◆ GOAL
Render the records as a Markdown table with the columns "Row" and "Line", one numbered row per line and no blank lines. Begin at the line that has "The image size is (1270, 721)." and stop after the line that has "coord(35,428)".

◆ TASK DATA
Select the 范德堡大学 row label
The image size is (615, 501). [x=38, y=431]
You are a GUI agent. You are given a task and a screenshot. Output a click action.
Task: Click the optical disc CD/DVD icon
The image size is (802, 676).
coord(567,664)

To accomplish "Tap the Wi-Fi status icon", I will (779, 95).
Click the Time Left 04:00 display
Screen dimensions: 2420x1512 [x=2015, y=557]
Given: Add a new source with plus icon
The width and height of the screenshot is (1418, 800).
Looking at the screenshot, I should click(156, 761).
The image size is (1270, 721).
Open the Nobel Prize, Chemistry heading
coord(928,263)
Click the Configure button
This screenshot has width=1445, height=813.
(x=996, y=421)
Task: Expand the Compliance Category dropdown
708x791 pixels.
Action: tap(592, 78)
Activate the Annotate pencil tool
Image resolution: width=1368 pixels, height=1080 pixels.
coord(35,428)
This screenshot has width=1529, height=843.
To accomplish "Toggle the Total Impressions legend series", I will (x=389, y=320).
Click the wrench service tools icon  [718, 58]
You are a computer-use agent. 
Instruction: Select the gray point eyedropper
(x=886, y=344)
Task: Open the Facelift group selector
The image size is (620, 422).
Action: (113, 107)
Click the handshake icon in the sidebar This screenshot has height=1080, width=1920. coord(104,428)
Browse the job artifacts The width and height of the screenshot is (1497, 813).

◆ WRITTEN RESPONSE
| Row | Line |
|---|---|
| 1 | The image size is (1270, 721). |
| 2 | Open the Nobel Prize, Chemistry heading |
| 3 | coord(928,263) |
| 4 | Click the Configure button |
| 5 | This screenshot has width=1445, height=813. |
| 6 | (x=996, y=421) |
| 7 | Task: Expand the Compliance Category dropdown |
| 8 | 708x791 pixels. |
| 9 | Action: tap(592, 78) |
| 10 | Activate the Annotate pencil tool |
| 11 | Image resolution: width=1368 pixels, height=1080 pixels. |
| 12 | coord(35,428) |